→ WHAT THE TASK ASKS
Your task is to repeat, word for word, the line containing "Task: Click the 收藏 heart icon" and all lines that follow it to the end of the material, and no other lines.

** DATA TO PROCESS follows **

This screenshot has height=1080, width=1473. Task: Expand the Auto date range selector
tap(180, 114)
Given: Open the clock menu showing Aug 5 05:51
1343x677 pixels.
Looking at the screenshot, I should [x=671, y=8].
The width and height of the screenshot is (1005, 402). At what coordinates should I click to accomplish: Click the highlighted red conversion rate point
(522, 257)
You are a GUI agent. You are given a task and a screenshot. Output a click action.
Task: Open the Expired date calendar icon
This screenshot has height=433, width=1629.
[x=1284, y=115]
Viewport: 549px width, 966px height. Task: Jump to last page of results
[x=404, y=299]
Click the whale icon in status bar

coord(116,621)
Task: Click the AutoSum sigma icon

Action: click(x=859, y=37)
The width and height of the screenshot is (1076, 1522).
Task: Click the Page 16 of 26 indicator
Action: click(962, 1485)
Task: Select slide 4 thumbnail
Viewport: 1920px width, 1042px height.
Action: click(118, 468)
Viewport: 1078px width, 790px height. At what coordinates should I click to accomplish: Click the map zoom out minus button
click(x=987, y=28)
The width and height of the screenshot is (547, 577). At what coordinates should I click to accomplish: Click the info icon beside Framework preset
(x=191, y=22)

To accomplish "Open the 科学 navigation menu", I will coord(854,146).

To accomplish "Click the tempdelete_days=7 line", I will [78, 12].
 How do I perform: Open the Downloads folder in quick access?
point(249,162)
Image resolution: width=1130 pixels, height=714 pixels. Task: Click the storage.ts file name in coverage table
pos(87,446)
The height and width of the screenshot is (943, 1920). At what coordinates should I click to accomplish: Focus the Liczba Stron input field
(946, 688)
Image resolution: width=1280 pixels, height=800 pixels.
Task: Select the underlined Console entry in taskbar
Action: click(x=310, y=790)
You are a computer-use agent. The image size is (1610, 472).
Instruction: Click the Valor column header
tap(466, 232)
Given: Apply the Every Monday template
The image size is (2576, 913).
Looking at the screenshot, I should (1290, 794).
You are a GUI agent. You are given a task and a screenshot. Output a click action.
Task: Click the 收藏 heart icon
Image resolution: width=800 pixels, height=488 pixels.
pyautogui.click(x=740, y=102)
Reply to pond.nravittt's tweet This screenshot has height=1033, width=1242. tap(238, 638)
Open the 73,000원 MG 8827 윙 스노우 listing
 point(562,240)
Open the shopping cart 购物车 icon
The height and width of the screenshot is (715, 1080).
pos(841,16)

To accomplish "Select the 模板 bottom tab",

** End of DATA TO PROCESS **

→ TASK ANSWER
Task: Click the 收藏 heart icon
Image resolution: width=800 pixels, height=488 pixels.
pyautogui.click(x=740, y=102)
Reply to pond.nravittt's tweet This screenshot has height=1033, width=1242. tap(238, 638)
Open the 73,000원 MG 8827 윙 스노우 listing
 point(562,240)
Open the shopping cart 购物车 icon
The height and width of the screenshot is (715, 1080).
pos(841,16)

To accomplish "Select the 模板 bottom tab",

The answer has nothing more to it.